Walking through the rest of the house was like dodging ghosts. Between these walls that I now stood echoed the voices of Nathaniel Hawthorne, Ralph Waldo Emerson, and Henry David Thoreau. Standing in the room where Louisa's oldest sister was married, I felt as though I was spying on their happy and solemn ceremony. I could feel the tearful joy they must have felt at such an occasion! I must sound insanely superstitious, or at least a tad too imaginative. Perhaps it's that part of Mark Twain's brain that came in through my ears.

Wednesday, March 26, 2008

42 more days

I just looked down and noticed there's jelly on my chair. I wonder how long it's been there? (Rhymes! I smell poetry.) The last time I ate jelly was before spring break. I wonder how long it could remain there? Maybe I'll write a story about a blob of jelly that lives on the rocking part of my chair, and all its grand adventures rocking to and fro...back and forth....The excitement.

I put up a list of some DVDs for sale on the bulletin board in CPO a couple of weeks ago. Somebody thought it was pretty funny to cut off my DVDs so that all my sign said was, "FOR SALE, Heather ext. 5107" Oh, college students are so funny.

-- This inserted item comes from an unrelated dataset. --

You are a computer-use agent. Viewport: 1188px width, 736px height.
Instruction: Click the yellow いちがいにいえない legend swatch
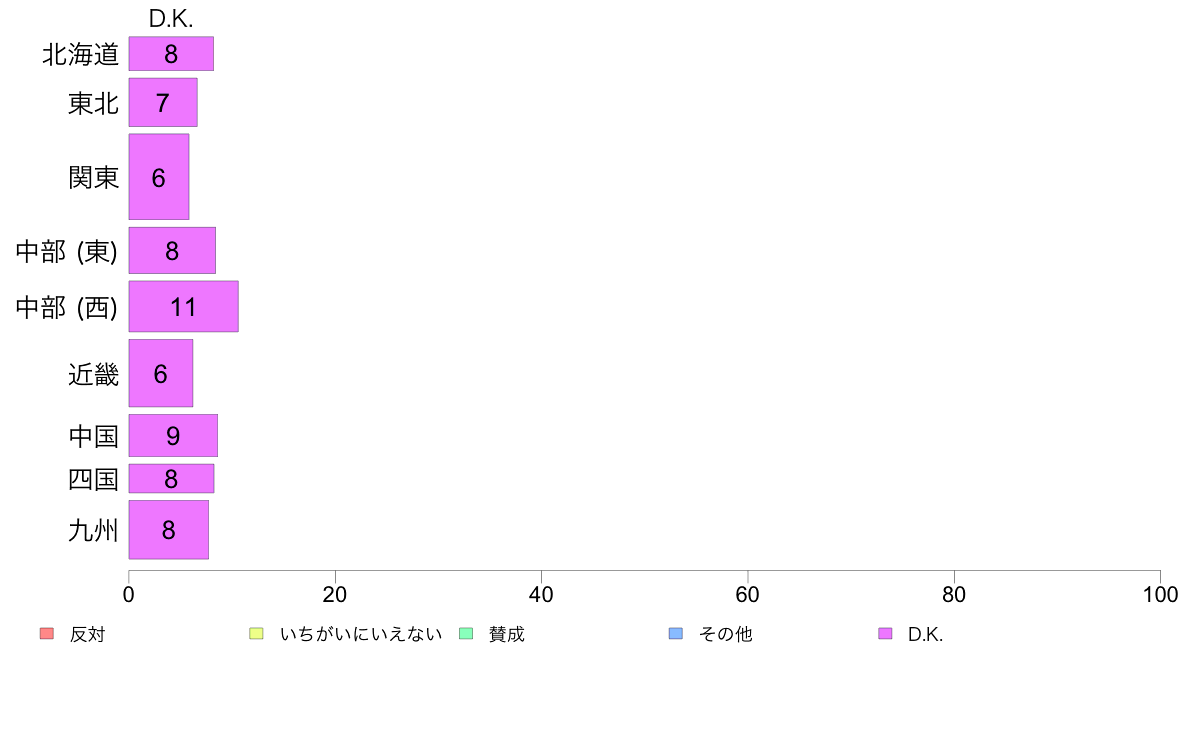256,634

And I still didn't get any takers!

Please try to incorporate "jot and tittle" into your every day vocabulary. Phrases like that can only brighten someone's day.

Yesterday I went to a luncheon in the Dougherty Room of the cafeteria where Jan Watson, a Christian fiction authoress, spoke about her journey to becoming a writer. There were probably 50 women in the room (and somehow a man), a few being college students but the majority being older women with gray hair and skirts with matching suit jackets. The centerpieces were brightly colored daisies in brightly colored watering cans that made me want to water the world with bright colors, and everything was proper and formal with soup spoons and lap napkins and water goblets. I felt out of place, but tried my best to keep from bumping my table neighbor and keep my elbows off the table.

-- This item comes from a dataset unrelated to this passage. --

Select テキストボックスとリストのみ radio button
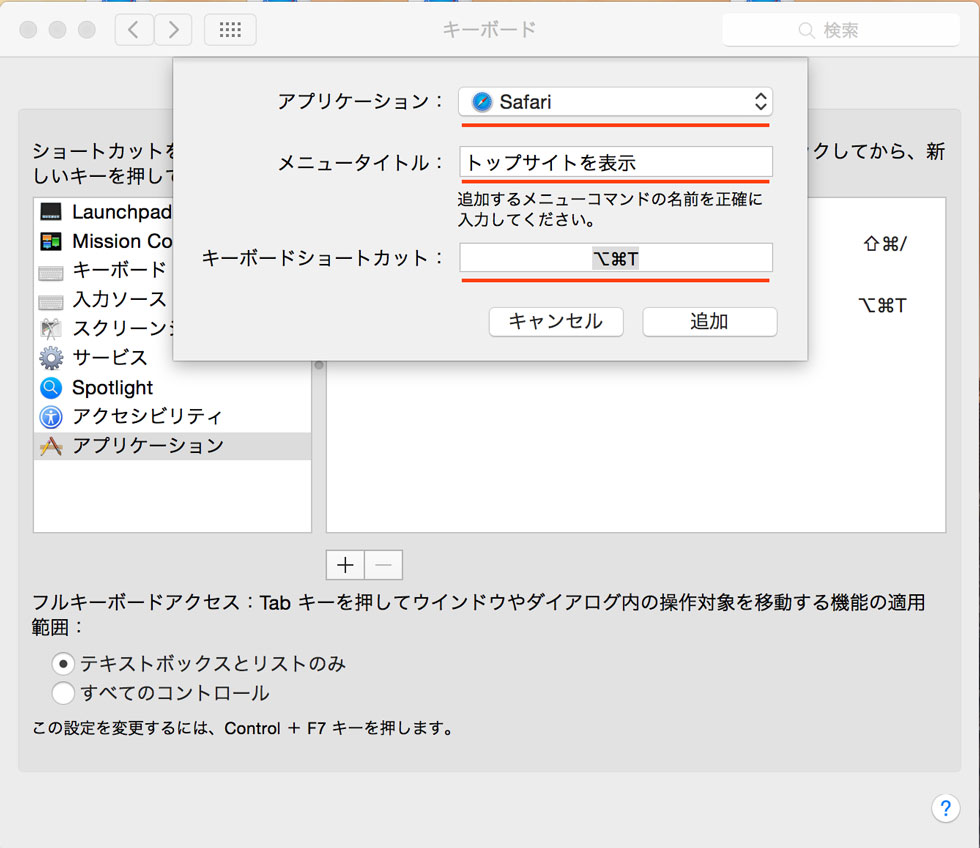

Before our main course was served, I spied a plate of three crackers just for me. Next to those crackers I saw two blocks of cheese. I didn't want the crackers, so I just picked up a block of cheese and bit into it. It was soft and room temperature. Maybe it was bre. It didn't taste very good. I didn't like bre. A fellow classmate at the end of the table glanced at me as I took a bite, then glanced away as if she didn't want me to know she had glanced at me. I put my cheese back on my cracker plate and elegantly swigged some water from my goblet. (I like the word "elegantly" describing the word "swigged.")

Many minutes later, after seeing a woman spreading her "cheese" on her cracker, I realized that it wasn't cheese at all, but butter. I felt ridiculous next to coffee-drinking elders with names like Ruth and Marianne, while I had a block of butter on my plate with teeth-marks in it. I tried to make a joke of it to let the other women at my table know that I wasn't some savage butter-eating beast. When you think about it, why would our cafeteria serve bre?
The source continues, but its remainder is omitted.